Pesawat dinobatkan menjadi moda transportasi paling aman di dunia. Meski begitu, saat terjadi kecelakaan, umumnya semua penumpang dan kru tewas. Karenanya, muncul pertanyaan dari publik, kenapa pesawat sipil atau penumpang tidak dilengkapi dengan parasut agar pesawat berhenti sebelum terjadi benturan dan berakhir tragis?
Baca juga: Kabin Pesawat Bisa Dilepas Saat Darurat, Penumpang Tak Perlu Takut Kecelakaan Fatal!
Rasio kematian dengan moda ini hanya 0.07 untuk setiap satu miliar mil perjalanan, jauh dibandingkan sepeda motor dengan rasio kematian 212.57 dan 7.28 untuk mobil. Meski begitu, saat terjadi kecelakaan fatal, hampir 100 persen kemungkinan penumpang dan kru tewas.

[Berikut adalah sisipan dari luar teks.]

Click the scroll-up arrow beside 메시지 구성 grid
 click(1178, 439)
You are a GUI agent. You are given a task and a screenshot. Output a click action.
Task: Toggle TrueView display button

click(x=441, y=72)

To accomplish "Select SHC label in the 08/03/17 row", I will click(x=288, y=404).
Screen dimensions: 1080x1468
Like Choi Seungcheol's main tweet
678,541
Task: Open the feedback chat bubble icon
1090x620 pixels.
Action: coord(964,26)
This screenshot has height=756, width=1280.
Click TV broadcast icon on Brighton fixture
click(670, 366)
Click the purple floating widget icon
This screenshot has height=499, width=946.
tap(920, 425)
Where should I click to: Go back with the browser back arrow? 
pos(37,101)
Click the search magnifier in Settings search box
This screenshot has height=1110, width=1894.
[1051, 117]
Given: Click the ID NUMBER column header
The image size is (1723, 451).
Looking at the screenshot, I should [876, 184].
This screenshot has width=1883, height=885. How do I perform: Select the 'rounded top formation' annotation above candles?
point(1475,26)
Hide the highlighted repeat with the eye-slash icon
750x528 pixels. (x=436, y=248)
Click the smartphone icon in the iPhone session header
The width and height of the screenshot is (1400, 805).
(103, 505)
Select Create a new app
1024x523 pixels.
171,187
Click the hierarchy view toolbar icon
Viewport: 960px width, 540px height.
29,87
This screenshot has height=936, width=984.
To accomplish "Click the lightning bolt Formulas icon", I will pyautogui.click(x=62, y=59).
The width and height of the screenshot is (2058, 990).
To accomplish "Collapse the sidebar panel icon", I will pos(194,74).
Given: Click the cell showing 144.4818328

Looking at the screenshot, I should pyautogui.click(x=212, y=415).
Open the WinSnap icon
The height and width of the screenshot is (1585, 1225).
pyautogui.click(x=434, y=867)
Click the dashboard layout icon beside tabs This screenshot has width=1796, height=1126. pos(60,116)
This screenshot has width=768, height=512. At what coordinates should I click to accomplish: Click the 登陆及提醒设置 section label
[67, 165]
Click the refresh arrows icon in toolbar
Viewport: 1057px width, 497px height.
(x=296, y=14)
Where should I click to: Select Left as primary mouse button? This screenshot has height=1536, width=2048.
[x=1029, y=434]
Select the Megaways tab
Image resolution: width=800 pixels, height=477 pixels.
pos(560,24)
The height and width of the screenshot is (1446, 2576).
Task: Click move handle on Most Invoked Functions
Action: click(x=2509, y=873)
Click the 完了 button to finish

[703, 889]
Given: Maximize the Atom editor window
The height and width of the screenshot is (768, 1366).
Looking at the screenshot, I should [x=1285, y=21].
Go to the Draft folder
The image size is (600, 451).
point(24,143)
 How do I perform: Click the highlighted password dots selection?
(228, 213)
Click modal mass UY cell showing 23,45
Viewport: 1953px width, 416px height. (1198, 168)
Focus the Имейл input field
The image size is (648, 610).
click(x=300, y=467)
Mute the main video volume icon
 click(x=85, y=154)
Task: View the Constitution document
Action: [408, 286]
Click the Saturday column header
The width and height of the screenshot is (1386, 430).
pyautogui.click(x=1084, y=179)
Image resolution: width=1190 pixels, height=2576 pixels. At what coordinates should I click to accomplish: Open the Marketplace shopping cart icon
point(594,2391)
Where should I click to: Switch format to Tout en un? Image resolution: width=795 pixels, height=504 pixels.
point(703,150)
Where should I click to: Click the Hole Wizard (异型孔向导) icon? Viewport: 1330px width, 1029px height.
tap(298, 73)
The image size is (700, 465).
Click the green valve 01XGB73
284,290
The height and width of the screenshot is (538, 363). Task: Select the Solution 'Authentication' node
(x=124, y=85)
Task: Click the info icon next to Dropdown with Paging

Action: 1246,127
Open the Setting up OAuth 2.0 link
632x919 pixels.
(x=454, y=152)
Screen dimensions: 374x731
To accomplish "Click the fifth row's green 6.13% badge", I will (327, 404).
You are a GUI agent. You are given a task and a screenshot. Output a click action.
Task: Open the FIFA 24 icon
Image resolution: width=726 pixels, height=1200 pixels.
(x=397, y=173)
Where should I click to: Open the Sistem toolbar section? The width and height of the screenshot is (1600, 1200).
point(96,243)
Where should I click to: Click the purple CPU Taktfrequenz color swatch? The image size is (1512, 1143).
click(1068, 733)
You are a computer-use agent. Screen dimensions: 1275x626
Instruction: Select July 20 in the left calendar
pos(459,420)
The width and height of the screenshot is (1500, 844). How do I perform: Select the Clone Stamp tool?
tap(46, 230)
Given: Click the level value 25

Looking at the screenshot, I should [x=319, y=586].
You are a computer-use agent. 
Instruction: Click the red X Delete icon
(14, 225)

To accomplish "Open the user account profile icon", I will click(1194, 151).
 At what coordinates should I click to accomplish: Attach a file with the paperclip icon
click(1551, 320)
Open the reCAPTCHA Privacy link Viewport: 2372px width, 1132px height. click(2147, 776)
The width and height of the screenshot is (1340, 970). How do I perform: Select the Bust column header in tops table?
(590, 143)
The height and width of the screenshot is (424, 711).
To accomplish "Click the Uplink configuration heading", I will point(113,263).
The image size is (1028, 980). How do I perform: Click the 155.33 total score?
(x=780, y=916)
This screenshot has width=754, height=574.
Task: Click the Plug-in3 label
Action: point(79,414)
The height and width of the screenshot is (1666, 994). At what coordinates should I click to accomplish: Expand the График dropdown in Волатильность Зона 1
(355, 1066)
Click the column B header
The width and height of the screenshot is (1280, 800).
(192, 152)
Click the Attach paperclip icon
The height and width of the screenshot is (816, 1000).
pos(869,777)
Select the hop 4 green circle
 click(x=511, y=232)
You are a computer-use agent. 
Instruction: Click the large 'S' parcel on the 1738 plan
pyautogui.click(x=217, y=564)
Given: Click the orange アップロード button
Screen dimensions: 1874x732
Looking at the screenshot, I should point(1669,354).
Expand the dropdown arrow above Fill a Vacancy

Kecelakaan pesawat Boeing 737-500 Sriwijaya SJ-182 pada 9 Januari 2021, misalnya itu dianggap banyak orang bisa saja penumpang dan kru terselamatkan andai terdapat parasut di pesawat yang mampu mengurangi kecepatan pesawat sebelum terjatuh.
Seperti diketahui, Ketua Sub Komite Investigasi Kecelakaan Penerbangan KNKT Nurcahyo Utomo mengungkapkan, hasil investigasi menunjukkan bahwa terjadi gangguan pada sistem mekanikal pada pesawat rute Jakarta-Pontianak tersebut.
“Hasil flight data recorder (FDR) yang sudah kita unduh, pada saat climbing terjadi perubahan mode auto pilot dari yang semulanya menggunakan manajemen computer berpindah menggunakan mode control panel,” katanya.
Lebih lanjut, dalam posisi pesawat climbing, autothrottle (tuas otomatis) mestinya dapat menggerakkan kedua thrust lever (tuas dorong) kanan dan kiri untuk mengurangi tenaga mesin. Namun, auto-throttle pada pesawat tidak bisa menggerakkan thrust lever di sebelah kanan.
Pada ketinggian pesawat 11.000 kaki, tenaga mesin semakin berkurang karena thrust lever di sebelah kanan tidak bisa bergerak dan membuat thrust lever kiri semakin mundur. Perbedaan thrust lever kanan dan kiri ini disebut asimetri. Ia mengatakan, untuk mencegah asimetri tersebut, sistem Cruise Thrust Split Monitor (CTSM) harus memutuskan auto throttle.
Namun, terjadi keterlambatan yang diyakini akibat informasi dari flight spoiler memberikan nilai rendah sehingga komputer memberikan sensor yang berbeda. Akibatnya, pesawat menukik dan menghujam perairan dengan kecepatan tinggi.
Sekali lagi, diyakini, kecelakaan serupa dapat terhindar andai pesawat dilengkapi parasut yang dapat memperlambat laju pesawat sebelum menghantam perairan. Lantas, kenapa pesawat tidak juga dilengkapi parasut atau teknologi sejenisnya?
Menurut mantan flight engineer dan pilot, Rex Rexroat, seperti dikutip dari Quora, jawaban atas pertanyaan itu ialah hanya menambah bobot dan biaya pesawat.
Pengguna lain menambahkan, setiap peralatan (equipment) baru membutuhkan biaya, teknik, testing, dan pelatihan, untuk setiap kelas pesawat. Untuk pesawat yang lebih besar, tentu saja dibutuhkan parasut yang lebih besar dan ini tentunya adalah masalah besar karena hanya menambah cost yang sangat mahal.
Baca juga: Kenapa Maskapai Tidak Bekali Penumpang dengan Parasut di Pesawat? Ini Lima Alasannya
Memang betul, tidak ada kata mahal berkenaan dengan keselamatan dan keamanan penumpang saat terbang. Namun, yang sebetulnya terjadi tidak betul-betul membutuhkan parasut.
Dalam insiden kecelakaan SJ182, misalnya, dari hasil investigasi, kecelakaan tersebut sangat bisa dicegah. Artinya, andai proses pencegahan itu berjalan lancar, tidak mungkin ada kecelakaan tersebut. dengan begitu, letak krusialnya ada di mitigasi, bukan penambahan fitur atau peralatan baru untuk mencegah kecelakaan.